Особенно много среди его слушателей было актрис, – он обладал какой-то притягивающей силой, женщины льнули к нему, глядели влюбленными глазами, боясь пропустить хоть единое слово; часто рядом с ним стоял певец и актер Фрэнк Синатра, улыбался и молчал, любуясь Гриссаром.
Сегодня, когда собравшимся был представлен фильм Дорбинкса (абсолютная мура, но касса обеспечена), после того, как наемные критики прочитали эссе «об откровении американского кинематографа, который начал новую спираль развития», после представления ведущих актеров (Хамфри Богарт сыграл хорошо, но он, подумал Роумэн, может сыграть стул, коня, дождь, актер гениальный, нет слов), после того как триста приглашенных расселись за п-образный стол и быстро управились с дежурными стэйками, фруктами и вином, Джо Гриссар поднялся со своего места, взяв под руку молоденькую актрисульку; он был убежден, что через десять минут вокруг него соберется толпа; он не ошибся.
– Я смотрел на ваше лицо, – говорил Гриссар актрисе, – я глядел на вас все то время, что мы провели в сборище снобов, которые должны оплатить рекламу картины Дорбинкса, и думал о том, что именно вы нужны мне в моем новом фильме «Откровение от Джироламо Савонаролы»... Да, да, я начинаю эту работу... В ней будет постоянный камертон: лицо женщины – дочери, матери, любимой... Сквозь весь фильм – набатно, символом тревоги и любви – лицо прекрасной женщины... Я приглашаю вас... Вас зовут Джесси, да?
– Пусть так, – улыбнулась женщина (у нее ямочки, как у Кристы, подумал Роумэн, подходя к Гриссару: ему был нужен этот человек, он много узнал о нем за последние месяцы, а главное – понял, что Гриссар связан с Фрэнком Синатрой, очень важная связь). – Хотя в приходских книгах я записана Жозефиной...

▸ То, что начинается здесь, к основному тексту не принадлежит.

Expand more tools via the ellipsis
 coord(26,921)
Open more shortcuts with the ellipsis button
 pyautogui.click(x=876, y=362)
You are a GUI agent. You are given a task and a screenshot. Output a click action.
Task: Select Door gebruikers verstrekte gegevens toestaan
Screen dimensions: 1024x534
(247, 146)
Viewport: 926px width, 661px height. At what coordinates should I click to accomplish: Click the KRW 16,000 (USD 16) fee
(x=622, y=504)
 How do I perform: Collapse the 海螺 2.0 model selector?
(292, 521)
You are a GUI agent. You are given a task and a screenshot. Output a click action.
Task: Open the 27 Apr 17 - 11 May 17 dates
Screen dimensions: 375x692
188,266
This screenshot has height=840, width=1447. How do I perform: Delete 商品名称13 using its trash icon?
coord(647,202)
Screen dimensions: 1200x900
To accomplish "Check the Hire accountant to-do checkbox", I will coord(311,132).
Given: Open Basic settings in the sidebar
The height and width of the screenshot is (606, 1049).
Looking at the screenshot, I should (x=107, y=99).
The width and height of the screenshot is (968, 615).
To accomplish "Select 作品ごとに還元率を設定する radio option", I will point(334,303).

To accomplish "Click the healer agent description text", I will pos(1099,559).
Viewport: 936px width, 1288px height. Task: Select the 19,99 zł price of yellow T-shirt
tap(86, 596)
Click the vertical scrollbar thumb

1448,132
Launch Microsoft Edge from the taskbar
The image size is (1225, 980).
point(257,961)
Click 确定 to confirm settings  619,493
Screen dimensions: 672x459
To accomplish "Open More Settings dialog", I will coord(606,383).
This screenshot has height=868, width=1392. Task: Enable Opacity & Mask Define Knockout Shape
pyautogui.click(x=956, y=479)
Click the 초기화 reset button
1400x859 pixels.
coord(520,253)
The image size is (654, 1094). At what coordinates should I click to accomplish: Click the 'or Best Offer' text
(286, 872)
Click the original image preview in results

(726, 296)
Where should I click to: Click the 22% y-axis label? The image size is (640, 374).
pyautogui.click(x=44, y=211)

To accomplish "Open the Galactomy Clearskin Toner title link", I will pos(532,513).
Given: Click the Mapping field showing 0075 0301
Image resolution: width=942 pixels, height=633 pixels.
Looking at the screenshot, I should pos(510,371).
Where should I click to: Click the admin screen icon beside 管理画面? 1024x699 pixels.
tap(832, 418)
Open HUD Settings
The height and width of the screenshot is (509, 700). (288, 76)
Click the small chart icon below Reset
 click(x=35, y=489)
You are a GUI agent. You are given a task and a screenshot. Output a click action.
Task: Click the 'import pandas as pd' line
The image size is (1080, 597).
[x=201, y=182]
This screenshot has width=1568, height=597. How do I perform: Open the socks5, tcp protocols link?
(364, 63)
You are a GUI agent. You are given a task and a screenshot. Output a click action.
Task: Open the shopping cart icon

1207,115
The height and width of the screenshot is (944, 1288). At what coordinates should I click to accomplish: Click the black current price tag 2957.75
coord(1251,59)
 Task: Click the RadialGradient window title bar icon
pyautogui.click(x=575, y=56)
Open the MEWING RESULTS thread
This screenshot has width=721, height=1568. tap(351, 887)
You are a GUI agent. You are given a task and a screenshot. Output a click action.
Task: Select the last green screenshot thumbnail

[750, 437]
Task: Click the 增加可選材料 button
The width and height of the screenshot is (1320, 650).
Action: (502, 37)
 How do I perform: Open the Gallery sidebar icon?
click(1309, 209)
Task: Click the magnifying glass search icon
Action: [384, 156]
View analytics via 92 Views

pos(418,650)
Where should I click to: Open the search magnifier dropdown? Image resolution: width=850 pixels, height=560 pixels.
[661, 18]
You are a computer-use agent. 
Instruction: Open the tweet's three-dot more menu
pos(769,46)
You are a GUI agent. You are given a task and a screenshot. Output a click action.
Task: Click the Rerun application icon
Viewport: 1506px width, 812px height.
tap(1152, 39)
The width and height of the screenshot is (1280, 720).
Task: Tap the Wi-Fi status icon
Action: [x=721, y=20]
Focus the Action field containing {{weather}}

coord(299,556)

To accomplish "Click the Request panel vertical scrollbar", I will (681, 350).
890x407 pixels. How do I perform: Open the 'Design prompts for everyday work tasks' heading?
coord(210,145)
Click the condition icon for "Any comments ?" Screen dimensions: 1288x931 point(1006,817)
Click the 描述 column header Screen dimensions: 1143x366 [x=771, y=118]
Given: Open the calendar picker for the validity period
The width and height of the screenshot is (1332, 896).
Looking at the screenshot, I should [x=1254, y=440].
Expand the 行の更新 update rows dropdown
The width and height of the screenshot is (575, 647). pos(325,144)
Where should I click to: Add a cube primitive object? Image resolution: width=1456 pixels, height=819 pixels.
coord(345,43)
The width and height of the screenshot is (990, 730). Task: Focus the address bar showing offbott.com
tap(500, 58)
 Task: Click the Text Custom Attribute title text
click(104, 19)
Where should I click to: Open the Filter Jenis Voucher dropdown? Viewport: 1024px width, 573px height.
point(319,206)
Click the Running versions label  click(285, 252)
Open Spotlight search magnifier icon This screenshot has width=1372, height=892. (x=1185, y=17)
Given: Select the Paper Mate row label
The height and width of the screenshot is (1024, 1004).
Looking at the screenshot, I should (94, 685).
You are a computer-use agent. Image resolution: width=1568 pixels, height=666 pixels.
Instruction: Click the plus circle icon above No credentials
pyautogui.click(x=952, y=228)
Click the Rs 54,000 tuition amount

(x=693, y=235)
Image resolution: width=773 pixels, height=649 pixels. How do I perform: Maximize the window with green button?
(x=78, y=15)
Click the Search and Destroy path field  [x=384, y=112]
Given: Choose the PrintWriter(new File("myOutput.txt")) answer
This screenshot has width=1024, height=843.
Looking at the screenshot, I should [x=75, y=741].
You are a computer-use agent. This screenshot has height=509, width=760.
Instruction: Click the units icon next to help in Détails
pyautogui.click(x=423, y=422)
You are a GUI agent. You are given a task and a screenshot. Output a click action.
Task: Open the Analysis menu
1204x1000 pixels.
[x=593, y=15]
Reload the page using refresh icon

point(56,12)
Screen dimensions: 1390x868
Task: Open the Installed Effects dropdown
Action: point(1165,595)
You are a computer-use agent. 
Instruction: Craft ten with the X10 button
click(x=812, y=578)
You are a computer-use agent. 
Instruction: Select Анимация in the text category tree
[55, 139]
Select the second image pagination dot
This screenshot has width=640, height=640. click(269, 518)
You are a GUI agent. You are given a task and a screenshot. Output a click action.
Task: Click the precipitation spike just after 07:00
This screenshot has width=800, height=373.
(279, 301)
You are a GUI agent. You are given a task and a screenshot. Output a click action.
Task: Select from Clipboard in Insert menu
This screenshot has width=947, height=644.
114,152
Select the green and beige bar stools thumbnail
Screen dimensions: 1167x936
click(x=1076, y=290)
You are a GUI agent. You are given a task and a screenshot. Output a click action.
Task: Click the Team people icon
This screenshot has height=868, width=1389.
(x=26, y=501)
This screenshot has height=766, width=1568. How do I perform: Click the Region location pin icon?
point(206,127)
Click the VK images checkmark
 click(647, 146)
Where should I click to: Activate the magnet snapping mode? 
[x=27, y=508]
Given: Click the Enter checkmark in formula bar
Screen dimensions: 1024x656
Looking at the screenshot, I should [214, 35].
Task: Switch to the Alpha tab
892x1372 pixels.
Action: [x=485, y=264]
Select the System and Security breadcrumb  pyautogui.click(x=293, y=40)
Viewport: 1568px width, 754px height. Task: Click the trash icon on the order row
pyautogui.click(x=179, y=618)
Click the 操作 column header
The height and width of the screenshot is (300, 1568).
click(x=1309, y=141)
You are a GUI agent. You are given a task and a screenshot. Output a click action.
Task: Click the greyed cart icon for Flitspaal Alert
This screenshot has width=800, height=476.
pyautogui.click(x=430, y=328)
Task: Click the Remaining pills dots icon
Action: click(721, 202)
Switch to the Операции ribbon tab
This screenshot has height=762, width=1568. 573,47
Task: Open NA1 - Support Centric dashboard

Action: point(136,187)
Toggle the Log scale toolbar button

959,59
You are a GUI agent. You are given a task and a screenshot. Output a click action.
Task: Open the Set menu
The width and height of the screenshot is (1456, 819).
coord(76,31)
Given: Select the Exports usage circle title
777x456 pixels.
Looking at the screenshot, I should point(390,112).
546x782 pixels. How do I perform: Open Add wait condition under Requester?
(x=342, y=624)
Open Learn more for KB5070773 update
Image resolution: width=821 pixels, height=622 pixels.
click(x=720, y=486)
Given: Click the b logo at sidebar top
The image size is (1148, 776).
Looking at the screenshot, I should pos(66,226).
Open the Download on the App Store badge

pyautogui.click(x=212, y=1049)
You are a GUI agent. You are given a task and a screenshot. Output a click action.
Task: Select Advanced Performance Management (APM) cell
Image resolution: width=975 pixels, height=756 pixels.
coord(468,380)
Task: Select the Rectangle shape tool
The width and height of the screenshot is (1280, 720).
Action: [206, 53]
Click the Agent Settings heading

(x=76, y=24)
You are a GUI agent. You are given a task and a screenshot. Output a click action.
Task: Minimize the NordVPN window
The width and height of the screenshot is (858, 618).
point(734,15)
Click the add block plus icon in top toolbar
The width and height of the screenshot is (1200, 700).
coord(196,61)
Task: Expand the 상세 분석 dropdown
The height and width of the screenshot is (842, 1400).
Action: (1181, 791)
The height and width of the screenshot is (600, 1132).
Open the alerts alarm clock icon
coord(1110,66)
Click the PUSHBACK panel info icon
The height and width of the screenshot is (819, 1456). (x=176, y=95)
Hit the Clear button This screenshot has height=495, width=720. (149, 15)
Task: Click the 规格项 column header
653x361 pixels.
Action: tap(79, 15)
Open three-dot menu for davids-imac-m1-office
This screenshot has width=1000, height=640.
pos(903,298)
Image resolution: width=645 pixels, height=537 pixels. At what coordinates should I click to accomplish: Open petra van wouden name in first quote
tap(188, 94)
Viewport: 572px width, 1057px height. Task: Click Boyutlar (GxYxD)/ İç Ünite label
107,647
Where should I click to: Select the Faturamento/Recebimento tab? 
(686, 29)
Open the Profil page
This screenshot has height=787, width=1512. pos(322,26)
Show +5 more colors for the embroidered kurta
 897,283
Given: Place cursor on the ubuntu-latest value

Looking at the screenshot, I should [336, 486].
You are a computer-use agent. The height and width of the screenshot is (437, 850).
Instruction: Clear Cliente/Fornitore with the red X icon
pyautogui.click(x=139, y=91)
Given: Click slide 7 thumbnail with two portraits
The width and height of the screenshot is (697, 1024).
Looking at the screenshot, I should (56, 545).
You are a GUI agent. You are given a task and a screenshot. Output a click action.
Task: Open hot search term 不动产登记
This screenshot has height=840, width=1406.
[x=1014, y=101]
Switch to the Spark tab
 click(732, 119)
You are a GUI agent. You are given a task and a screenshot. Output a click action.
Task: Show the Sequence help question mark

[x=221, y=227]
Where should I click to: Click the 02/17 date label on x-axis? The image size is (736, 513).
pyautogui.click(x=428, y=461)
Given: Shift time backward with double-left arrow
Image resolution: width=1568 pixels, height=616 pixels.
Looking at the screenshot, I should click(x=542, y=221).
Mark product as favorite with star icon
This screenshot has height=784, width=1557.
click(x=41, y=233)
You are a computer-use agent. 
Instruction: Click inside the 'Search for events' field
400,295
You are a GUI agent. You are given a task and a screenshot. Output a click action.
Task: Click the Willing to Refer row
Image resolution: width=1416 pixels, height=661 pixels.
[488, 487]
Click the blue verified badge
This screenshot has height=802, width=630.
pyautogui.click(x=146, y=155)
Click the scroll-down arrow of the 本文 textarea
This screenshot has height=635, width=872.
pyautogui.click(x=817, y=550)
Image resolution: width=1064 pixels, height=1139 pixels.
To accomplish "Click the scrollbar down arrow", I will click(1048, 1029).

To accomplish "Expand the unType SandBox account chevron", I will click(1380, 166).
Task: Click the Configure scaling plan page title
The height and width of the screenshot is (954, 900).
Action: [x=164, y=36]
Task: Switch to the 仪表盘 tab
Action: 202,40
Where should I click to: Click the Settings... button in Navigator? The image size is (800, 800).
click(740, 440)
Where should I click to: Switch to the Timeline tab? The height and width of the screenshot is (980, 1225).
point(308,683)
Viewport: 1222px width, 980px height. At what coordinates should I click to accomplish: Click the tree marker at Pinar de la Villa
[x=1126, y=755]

– Вы помните, на чем состоялся Савонарола? – не услыхав даже ее ответа, продолжил режиссер. – Как всякий гений, он появился на стыке двух эпох, а трагический уход Лоренцо Медичи, первого гражданина Флоренции, столицы Возрождения, не мог не породить кризиса – смена власти в условиях абсолютизма духа всегда кризисна, а ее последствия непредсказуемы... Вы, конечно, помните, что аристократ Медичи окончил «Платоновскую академию» и был высоким эрудитом, за его столом собирались выдающиеся умы той поры, Боттичелли считал за счастье беседовать с ним о гении Джотто; Медичи был первым правителем в Италии, кто назвал Данте гением, не меньшим, чем Вергилий, а ведь деспотизм отмечен именно тем, что понуждает преклоняться перед древними, отвергая современников... Мой фильм будет начинаться с того, как в дружеском застолье Лоренцо Медичи читает свои стихи, на него влюбленно смотрит жена, кроткая и нежная Клариса Орсинни, подле него сидит женщина, которую любит он, зеленоглазая Бартоломеа деи Нази, а напротив восседает ее муж, Донато Бенчи, который знает, кто любит ту, что живет с ним под одной крышей, и Клариса Медичи знает это, но она полна нежности к той, с кем ее муж чувствует себя счастливым и сильным... Медичи читает стихи о юноше, который был рожден некрасивым, полуглухим, со слабым зрением; в смачных выражениях, угодных нраву простолюдинов; он читает, как этот юноша замахнулся на изначалие природы, стал терзать свое тело гимнастическими упражнениями и сделался, наконец, лучшим наездником Флоренции, непревзойденным охотником, гимнастом и танцором... Медичи кончает читать, рассмеявшись чему-то своему, оглядывает лица приглашенных поэтов и художников, но внезапно странная гримаса гнева перекашивает его угреватое лицо с подслеповатыми, гноящимися глазами, он взмахивает руками, словно бы ловя воздух, которого ему не хватает, валится головой на стол, разбив висок о золотой кубок с вином, стоявший перед ним...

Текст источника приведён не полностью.